(Saved data entries)

━━━━━━━━━━━━━━━━━━━━

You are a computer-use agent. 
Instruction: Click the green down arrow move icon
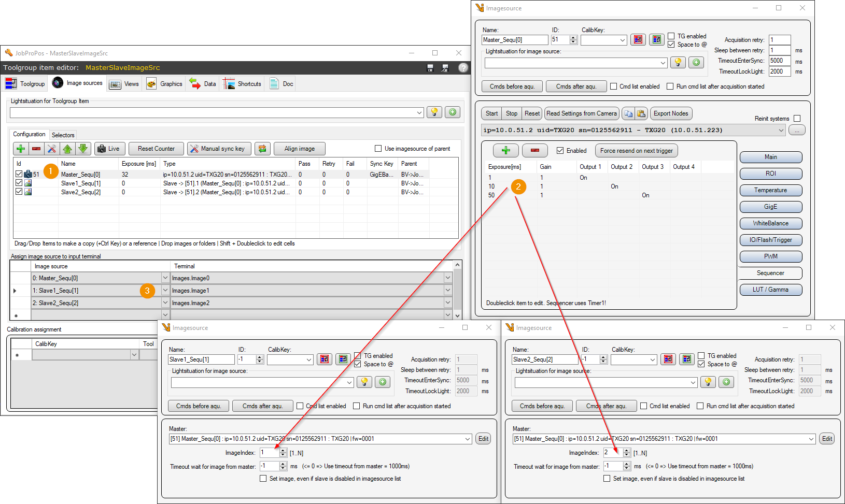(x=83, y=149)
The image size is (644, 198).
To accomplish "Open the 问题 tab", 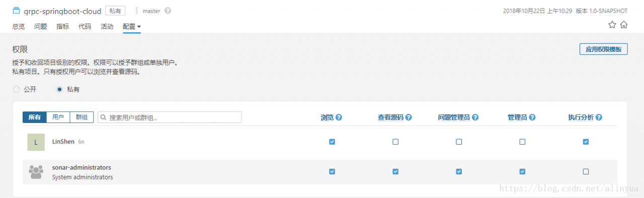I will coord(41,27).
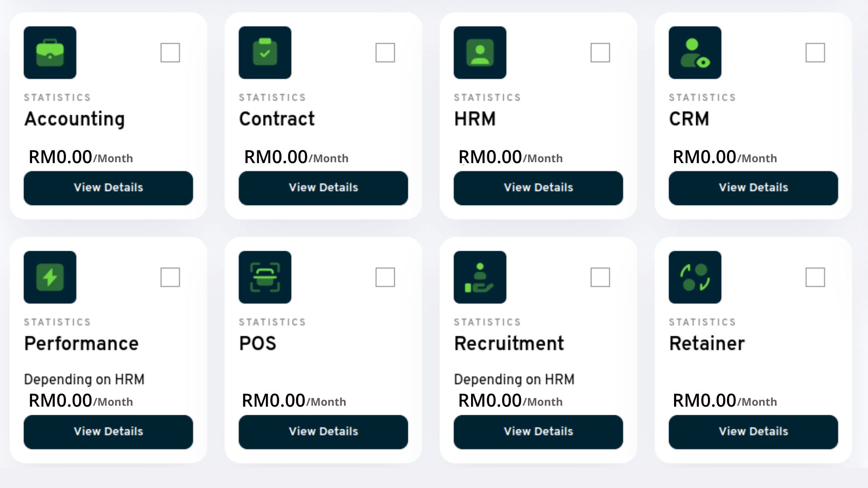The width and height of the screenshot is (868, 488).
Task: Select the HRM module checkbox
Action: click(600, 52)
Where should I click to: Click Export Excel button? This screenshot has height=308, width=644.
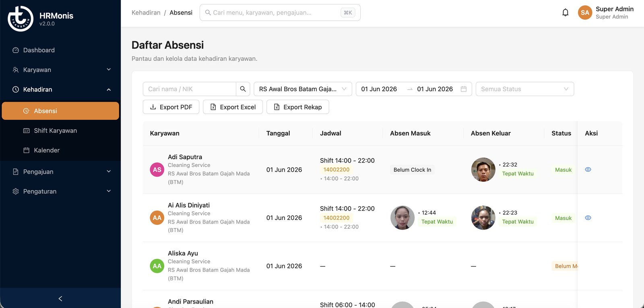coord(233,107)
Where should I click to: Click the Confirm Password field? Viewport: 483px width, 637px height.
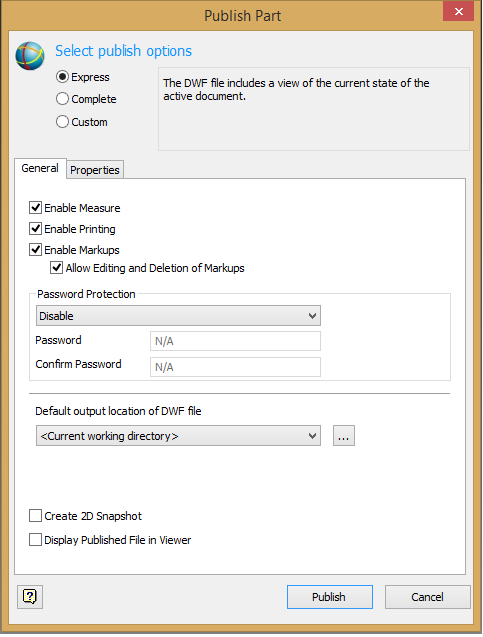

━━━━━━━━━━━━━━━━━━━━

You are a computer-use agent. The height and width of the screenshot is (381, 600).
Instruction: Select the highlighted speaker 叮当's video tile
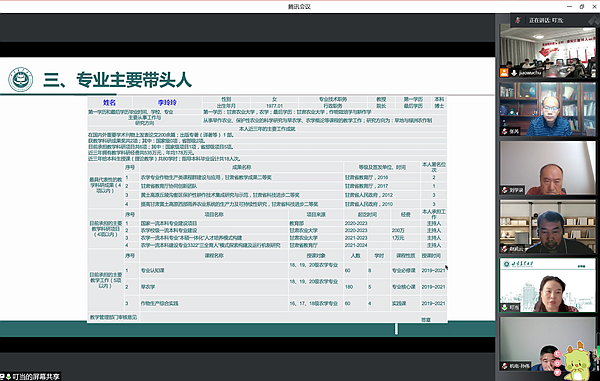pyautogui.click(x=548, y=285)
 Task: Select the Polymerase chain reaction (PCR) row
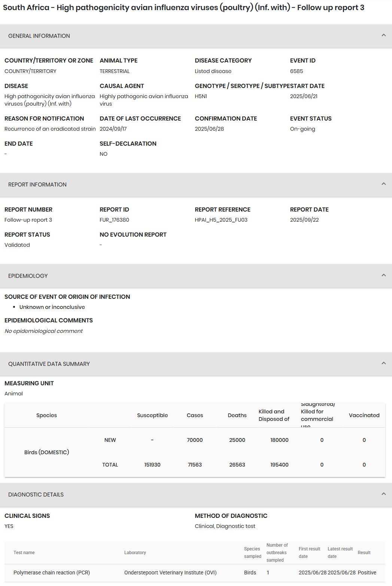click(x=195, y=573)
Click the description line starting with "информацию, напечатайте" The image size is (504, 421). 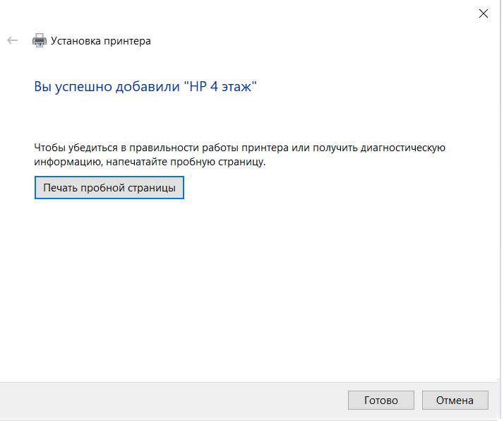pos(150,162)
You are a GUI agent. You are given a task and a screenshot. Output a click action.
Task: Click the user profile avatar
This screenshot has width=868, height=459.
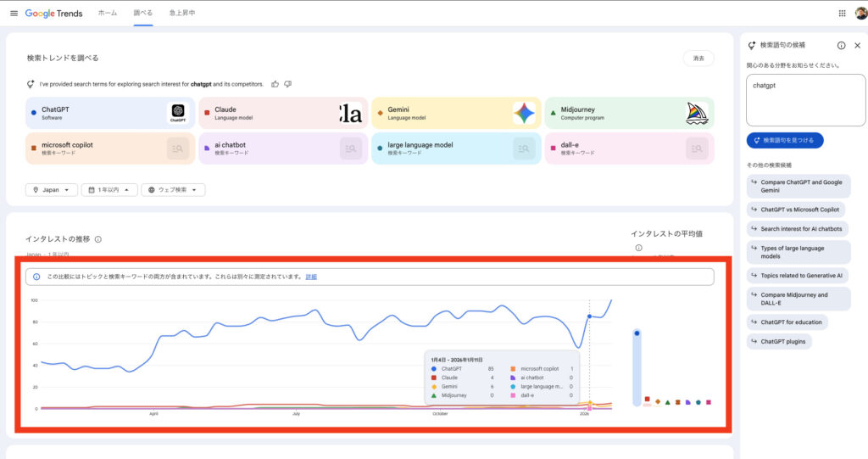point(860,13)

━━━━━━━━━━━━━━━━━━━━

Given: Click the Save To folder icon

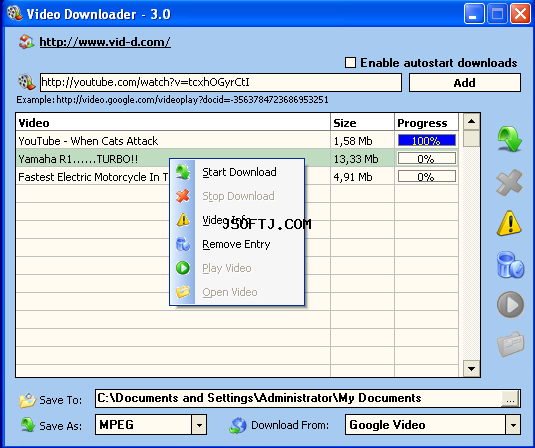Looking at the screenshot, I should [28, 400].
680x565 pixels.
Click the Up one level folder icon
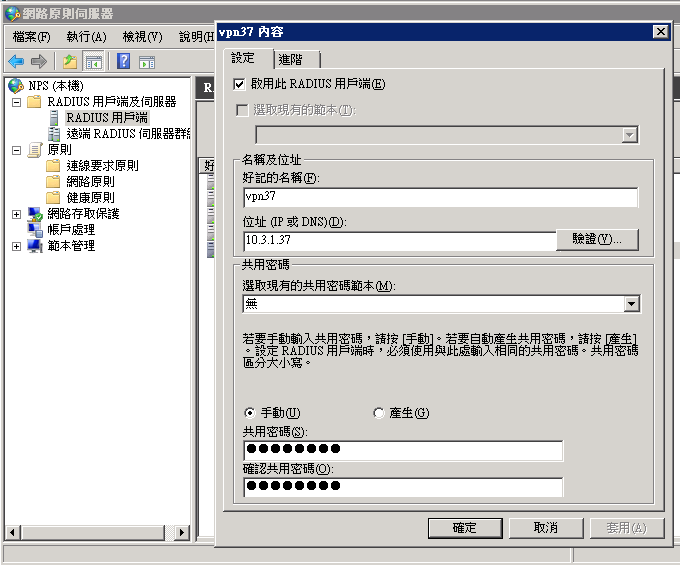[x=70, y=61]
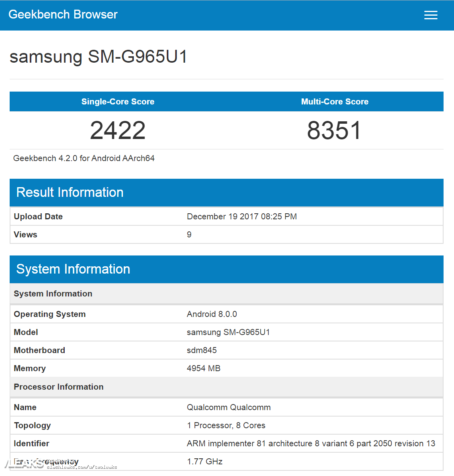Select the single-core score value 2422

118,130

━━━━━━━━━━━━━━━━━━━━

# TASK REQUIREMENTS
Search the entries for the word "agent". Copy each line where it appears.

# EXERCISE ANSWER
You are a computer-use agent. 
You are a computer-use agent. The height and width of the screenshot is (381, 600).
You are a GUI agent. You are given a task and a screenshot. Output a click action.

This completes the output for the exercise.